Document 1:

“Our present position...illustrates the American idea that government rests upon the consent of the governed, and that it is the right of the people to alter or abolish a government whenever it becomes destructive of the ends for which it was established. The declared purpose of the compact of Union from which we have withdrawn was to ‘establish justice, insure domestic tranquility, to provide for the common defence, to promote the general welfare, and to secure the blessings of liberty to ourselves and our posterity; and when in the judgement of the sovereign States now comprising this Confederacy it [no longer meets] the purposes for which it was ordained, and ceased to answer the ends for which it was established, a peaceful appeal to the ballot box declared that, so far as they are concerned, the government created by that compact should cease to exist.

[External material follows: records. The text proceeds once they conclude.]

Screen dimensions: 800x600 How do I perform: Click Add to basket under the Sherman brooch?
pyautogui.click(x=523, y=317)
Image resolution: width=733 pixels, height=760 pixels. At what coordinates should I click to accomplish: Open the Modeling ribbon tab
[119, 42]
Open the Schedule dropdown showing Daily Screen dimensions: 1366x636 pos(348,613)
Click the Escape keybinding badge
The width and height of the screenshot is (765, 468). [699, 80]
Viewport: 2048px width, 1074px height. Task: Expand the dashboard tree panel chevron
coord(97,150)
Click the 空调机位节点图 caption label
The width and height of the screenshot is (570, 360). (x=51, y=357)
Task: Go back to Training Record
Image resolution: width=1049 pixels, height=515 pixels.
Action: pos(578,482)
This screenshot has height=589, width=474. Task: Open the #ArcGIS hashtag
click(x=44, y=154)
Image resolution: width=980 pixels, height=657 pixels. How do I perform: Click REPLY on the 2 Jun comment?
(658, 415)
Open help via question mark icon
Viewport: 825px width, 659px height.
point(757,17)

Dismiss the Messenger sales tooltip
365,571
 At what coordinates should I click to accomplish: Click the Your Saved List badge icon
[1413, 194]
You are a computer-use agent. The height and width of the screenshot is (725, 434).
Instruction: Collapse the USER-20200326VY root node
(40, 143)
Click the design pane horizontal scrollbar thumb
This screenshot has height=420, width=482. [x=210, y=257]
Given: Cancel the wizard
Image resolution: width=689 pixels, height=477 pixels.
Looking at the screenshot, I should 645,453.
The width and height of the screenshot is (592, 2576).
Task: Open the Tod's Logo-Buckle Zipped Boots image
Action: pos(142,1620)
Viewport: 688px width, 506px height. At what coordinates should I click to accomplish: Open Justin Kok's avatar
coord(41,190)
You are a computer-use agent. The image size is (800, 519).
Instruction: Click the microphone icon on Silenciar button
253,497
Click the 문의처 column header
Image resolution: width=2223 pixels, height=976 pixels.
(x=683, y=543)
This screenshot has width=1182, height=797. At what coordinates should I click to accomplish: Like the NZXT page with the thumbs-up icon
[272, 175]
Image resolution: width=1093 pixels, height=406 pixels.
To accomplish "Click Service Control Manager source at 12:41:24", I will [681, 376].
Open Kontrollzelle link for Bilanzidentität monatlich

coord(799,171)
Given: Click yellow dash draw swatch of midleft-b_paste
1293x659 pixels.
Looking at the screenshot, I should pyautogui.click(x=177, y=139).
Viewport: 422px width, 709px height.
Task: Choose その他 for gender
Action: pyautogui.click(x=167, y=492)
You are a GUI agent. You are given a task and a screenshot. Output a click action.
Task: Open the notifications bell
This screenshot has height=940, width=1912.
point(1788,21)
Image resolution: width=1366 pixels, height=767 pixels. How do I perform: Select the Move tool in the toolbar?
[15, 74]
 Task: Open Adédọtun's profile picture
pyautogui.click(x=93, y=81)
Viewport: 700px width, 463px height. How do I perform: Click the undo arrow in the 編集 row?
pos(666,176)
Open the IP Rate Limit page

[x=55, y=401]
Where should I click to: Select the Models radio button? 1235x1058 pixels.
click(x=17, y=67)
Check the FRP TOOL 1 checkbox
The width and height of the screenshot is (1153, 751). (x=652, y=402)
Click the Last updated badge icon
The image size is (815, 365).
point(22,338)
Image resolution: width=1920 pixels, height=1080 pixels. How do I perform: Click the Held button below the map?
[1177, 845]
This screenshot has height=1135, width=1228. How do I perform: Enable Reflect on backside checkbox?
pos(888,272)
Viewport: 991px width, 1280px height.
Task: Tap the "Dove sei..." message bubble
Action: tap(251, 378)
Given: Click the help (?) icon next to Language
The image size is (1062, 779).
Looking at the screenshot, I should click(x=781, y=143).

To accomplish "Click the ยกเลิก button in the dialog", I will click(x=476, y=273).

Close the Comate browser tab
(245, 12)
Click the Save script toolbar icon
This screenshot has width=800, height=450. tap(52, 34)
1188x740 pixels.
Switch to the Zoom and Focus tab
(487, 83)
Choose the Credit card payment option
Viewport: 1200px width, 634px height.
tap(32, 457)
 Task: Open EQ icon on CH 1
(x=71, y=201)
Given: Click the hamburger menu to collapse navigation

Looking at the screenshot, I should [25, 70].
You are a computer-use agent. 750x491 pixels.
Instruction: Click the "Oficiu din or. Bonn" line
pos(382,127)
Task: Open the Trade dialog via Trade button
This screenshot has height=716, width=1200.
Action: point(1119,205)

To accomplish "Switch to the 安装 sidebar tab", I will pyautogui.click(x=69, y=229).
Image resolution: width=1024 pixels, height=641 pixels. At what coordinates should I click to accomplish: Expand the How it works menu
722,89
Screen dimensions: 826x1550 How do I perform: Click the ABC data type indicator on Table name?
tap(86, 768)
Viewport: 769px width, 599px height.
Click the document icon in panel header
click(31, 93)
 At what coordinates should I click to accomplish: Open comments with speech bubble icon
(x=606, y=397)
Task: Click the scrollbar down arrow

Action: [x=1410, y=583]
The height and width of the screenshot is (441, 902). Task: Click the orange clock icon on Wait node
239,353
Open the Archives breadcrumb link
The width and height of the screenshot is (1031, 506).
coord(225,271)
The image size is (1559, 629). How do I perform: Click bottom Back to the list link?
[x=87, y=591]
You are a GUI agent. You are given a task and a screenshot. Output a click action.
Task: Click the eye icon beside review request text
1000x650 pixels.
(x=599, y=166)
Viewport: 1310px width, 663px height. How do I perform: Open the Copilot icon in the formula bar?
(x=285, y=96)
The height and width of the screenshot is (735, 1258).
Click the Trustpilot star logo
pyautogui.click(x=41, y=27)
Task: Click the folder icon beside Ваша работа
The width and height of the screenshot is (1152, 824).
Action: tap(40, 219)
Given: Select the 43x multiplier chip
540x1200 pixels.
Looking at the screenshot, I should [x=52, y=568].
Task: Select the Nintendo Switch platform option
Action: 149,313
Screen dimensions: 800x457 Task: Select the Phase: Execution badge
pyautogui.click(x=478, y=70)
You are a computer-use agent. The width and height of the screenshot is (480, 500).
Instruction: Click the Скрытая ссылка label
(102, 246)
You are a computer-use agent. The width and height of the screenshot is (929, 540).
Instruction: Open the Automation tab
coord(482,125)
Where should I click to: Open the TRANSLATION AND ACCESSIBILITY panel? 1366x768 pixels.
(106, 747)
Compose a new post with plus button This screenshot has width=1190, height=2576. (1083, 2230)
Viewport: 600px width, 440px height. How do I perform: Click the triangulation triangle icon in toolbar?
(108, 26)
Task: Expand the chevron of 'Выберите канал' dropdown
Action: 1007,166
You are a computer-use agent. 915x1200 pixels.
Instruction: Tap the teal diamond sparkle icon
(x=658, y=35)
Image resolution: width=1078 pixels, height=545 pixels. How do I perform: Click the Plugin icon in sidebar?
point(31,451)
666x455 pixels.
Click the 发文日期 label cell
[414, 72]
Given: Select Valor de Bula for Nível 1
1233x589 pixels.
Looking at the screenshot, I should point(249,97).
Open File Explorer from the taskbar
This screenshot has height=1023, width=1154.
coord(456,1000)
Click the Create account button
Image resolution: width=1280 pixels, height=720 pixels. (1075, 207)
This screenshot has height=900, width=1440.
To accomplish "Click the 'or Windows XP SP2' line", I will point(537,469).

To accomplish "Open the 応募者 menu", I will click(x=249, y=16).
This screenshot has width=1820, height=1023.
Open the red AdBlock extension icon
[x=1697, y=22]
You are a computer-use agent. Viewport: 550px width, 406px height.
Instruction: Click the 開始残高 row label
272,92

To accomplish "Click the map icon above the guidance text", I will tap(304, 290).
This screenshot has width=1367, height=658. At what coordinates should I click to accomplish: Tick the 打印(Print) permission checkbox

In this they merely asserted a right which the Declaration of Independence of July 4, 1776, defined to be inalienable.”

Jefferson Davis, Inaugural Address, 1861



Document 2:

“ The [president] derives all his authority from the people, and they have referred none upon him to fix terms for the separation of the States. The people themselves can do this if also they choose, but the executive as such has nothing to do with it. His duty is to administer the present government as it came to his hands and to transmit it unimpaired by him to his successor....

....The mystic chords of memory, stretching from every battlefield and patriot grave to every living heart and hearthstone all over this broad land, will yet swell the chorus of the Union, when again touched, as surely they will be, by the better angels of our nature.”

Abraham Lincoln, Inaugural Address, 1861



Prompt:



In 4-6 sentences, compare Lincoln’s and Davis's positions on the nature of the union of states and the role of government.
write it like an 8th grader

1 answer

Both Lincoln and Davis believed in the importance of the government being based on the consent of the people. However, Davis felt that the states had the right to break away from the government if it was no longer meeting its purpose, while Lincoln believed that the president should uphold the current government and work to keep the states united. Lincoln believed in the power of unity and the connection between all states, while Davis focused on the individual sovereignty of each state. Ultimately, both leaders wanted what they thought was best for their country, but had different ideas on how to achieve it.